- [WORK INSTRUCTION]
Transcribe, word for word and with nothing extra, the line containing "Where should I click to: Enable" and each line that comes after it in the entries.

Source data:
BEGIN
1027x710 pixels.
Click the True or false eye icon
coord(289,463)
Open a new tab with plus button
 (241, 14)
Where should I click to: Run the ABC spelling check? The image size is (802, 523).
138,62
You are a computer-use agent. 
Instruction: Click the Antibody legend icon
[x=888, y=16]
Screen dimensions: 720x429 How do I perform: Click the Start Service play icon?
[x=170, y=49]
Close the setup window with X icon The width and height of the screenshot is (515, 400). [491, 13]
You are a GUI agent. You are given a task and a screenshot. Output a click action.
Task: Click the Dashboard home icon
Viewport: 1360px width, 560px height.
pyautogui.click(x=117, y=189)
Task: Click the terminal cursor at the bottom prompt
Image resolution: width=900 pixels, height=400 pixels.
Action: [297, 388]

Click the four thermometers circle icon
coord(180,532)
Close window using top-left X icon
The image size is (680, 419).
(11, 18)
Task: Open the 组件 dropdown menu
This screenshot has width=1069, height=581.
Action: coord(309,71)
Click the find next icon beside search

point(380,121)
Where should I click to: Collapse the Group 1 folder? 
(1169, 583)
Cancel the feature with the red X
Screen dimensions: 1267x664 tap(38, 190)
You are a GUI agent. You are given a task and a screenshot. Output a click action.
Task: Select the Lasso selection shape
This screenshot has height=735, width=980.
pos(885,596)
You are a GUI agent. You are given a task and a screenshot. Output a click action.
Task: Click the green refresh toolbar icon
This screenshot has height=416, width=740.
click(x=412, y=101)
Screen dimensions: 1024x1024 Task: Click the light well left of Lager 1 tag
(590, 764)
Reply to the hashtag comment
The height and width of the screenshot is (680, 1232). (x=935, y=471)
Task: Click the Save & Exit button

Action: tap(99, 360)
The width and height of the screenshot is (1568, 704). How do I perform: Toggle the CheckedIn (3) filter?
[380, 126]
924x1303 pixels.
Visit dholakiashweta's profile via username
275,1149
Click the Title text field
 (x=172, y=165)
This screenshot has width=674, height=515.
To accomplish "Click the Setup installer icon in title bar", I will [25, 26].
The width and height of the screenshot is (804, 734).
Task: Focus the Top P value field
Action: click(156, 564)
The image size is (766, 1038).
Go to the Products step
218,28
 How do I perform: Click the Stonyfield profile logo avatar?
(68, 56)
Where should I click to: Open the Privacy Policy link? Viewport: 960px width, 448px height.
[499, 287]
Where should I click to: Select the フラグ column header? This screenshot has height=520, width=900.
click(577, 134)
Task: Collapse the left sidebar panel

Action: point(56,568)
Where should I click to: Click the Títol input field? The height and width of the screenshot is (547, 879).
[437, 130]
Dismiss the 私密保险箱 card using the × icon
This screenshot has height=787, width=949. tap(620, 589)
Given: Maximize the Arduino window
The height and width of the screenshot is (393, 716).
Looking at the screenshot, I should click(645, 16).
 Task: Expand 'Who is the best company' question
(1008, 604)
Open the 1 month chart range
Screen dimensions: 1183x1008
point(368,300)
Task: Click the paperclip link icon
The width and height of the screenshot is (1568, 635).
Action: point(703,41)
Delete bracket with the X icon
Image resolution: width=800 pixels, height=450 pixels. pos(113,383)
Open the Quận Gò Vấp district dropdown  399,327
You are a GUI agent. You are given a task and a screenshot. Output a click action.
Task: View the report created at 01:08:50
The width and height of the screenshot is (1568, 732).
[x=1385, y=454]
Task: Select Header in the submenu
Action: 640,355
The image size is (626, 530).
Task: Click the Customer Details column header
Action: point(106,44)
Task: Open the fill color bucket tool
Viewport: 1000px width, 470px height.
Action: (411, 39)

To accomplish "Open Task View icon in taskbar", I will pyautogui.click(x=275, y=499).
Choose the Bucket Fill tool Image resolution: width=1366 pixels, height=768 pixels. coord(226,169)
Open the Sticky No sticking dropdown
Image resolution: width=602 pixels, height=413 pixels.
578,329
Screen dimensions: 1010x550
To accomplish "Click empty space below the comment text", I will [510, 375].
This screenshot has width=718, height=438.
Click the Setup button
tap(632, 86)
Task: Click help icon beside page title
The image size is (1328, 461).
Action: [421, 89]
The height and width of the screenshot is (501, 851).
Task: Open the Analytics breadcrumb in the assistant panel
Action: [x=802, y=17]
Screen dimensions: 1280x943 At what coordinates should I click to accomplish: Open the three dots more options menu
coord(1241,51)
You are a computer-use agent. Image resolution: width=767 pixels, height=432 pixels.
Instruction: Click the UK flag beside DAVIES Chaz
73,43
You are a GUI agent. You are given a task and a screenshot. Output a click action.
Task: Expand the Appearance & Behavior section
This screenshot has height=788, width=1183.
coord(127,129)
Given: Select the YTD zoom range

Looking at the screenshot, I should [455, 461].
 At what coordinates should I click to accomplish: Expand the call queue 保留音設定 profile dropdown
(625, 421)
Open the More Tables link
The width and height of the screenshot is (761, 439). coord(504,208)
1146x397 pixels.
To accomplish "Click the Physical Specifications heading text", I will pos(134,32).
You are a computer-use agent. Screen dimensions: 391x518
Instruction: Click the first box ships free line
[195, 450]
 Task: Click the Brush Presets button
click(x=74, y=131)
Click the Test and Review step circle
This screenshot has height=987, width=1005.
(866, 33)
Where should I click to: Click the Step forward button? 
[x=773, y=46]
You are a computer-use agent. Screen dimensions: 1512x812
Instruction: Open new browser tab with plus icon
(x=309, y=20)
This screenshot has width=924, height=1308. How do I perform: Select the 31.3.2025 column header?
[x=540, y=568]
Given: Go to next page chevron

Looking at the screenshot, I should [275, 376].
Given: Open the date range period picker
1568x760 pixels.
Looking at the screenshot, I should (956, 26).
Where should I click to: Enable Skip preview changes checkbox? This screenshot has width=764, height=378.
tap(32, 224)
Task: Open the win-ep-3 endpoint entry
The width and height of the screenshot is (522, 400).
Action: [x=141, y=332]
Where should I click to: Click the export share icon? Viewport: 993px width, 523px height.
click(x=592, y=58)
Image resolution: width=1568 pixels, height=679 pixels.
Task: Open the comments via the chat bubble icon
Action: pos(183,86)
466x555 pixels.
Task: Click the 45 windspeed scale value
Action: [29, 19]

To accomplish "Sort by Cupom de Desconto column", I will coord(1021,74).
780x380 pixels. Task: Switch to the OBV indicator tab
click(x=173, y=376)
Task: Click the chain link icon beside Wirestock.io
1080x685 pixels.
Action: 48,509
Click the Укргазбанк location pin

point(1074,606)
END
- [OUTPUT OF THE EXERCISE]
Where should I click to: Enable Skip preview changes checkbox? This screenshot has width=764, height=378.
tap(32, 224)
Task: Open the win-ep-3 endpoint entry
The width and height of the screenshot is (522, 400).
Action: [x=141, y=332]
Where should I click to: Click the export share icon? Viewport: 993px width, 523px height.
click(x=592, y=58)
Image resolution: width=1568 pixels, height=679 pixels.
Task: Open the comments via the chat bubble icon
Action: pos(183,86)
466x555 pixels.
Task: Click the 45 windspeed scale value
Action: [29, 19]

To accomplish "Sort by Cupom de Desconto column", I will coord(1021,74).
780x380 pixels. Task: Switch to the OBV indicator tab
click(x=173, y=376)
Task: Click the chain link icon beside Wirestock.io
1080x685 pixels.
Action: 48,509
Click the Укргазбанк location pin

point(1074,606)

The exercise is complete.